I get about a 30x speed up over OpenCV’s version. However the results are slightly different. OpenCV tends to produce slightly more accurate results, which I have yet to replicate.
- Nvidia graphics card with CUDA installed
On Linux you can compile the code by running the compile script. Most likely you’ll have to edit the script to match your system. By default it’s linking to the 64bit CUDA libraries. The program is run from the command line as follows:
./cudaLK img1.png img2.png
This will produce a cudaLK.png and opencv.png file for comparison, with optical flow drawn every 16 pixels. The input images can be any one of the popular image format supported by the OpenCV library (eg. jpeg, bmp, png).
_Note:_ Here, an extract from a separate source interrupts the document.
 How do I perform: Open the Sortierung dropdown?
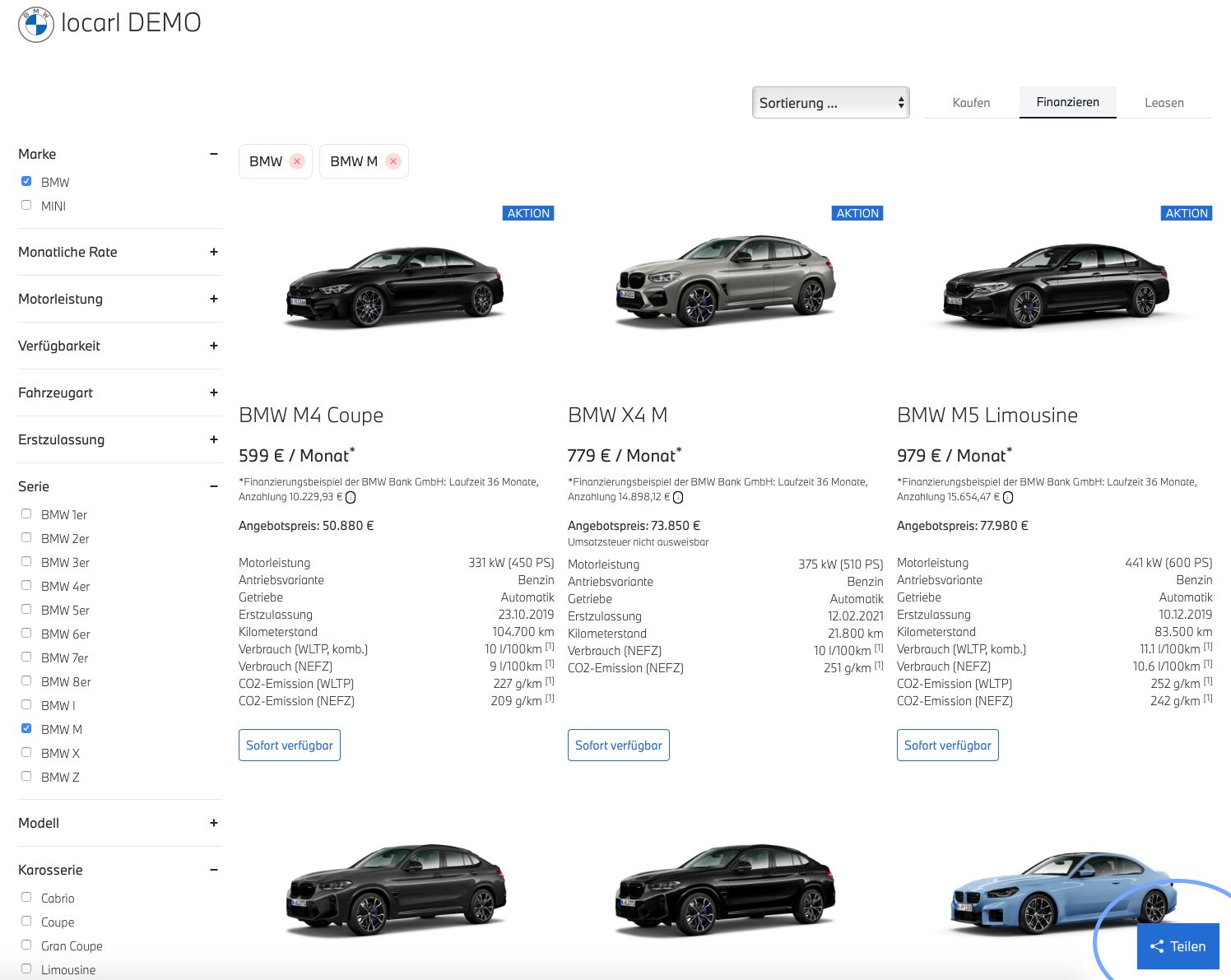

This code is by no means production quality, in fact it isn’t at all. It was written just so I could get familiar with programming in CUDA. This code won’t produce high quality result as OpenCV, but nonetheless should serve as a rough guide for comparison.
Results on my laptop
The results were obtained on my Asus laptop with the following specs:
- Intel i7 Q720 @ 1.60GHz
- Nvdidia Geforce GTS360M 1GB VRAM
- 6GB RAM
- Ubuntu 10.04 LTS 64bit version
- CUDA 3.0
The following parameters were used for the optical flow calculation:
|Termination condition||delta < 0.01 pixels|
|Dense optical flow (all pixels)||Yes|
I used the following two images extracted from a Ladybug camera sample video from Point Grey (hope they don’t mind). You can download the originals by clicking on the thumbnails.
Below shows a time break down of the stages involved. I chose to use the gettimeofday() function to time the different stages as seen from the CPU but included GPU time results from CUDA profiler for a more accurate breakdown. The CUDA profiler does take into account of CPU time but only for function calls, not section of code.
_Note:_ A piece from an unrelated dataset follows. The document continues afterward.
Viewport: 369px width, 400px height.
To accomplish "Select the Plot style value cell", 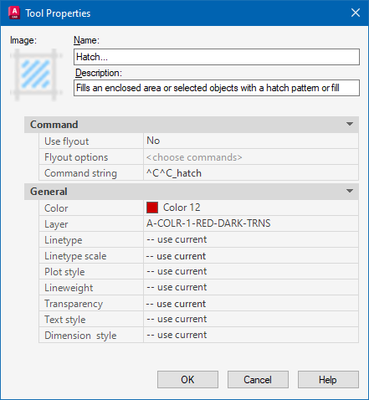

|Operation||CPU (ms)||GPU (ms)|
|Copying 2 images from CPU to GPU||1|
|Converting RGB to greyscale||1||0.947|
|Generating the pyramids||1||0.665|
|Copying results from GPU to CPU||7|
|Total time for cudaLK||918|
|OpenCV’s optical flow (8 threads)||28194|
That works out to be about 892,000 optical flow pixels per second using CUDA. Pretty good ! In comparison with OpenCV’s highly optimised CPU implementation utilising all 4 cores (8 threads), the GPU version is about 30x faster.
And of course the actual results. Obviously there is some room for improvement …
As shown, the performance of the GPU is much faster than the equivalent CPU implementation, even when all cores are utilised. I made use of CUDA’s texture memory, which is not only faster than global memory, because of caching, but has hardware bilinear interpolation support. One thing I did not implement is explicit boundary checking when the patch is partially off the image. I relied on the texture memory returning a clamped value for pixels off the texture and hoped they didn’t affect the overall tracking significantly.
With some extra work to get the optical flow quality up to OpenCV’s level, I would still expect the GPU version to run at least 15-20x faster. Maybe in the future when I get around to it.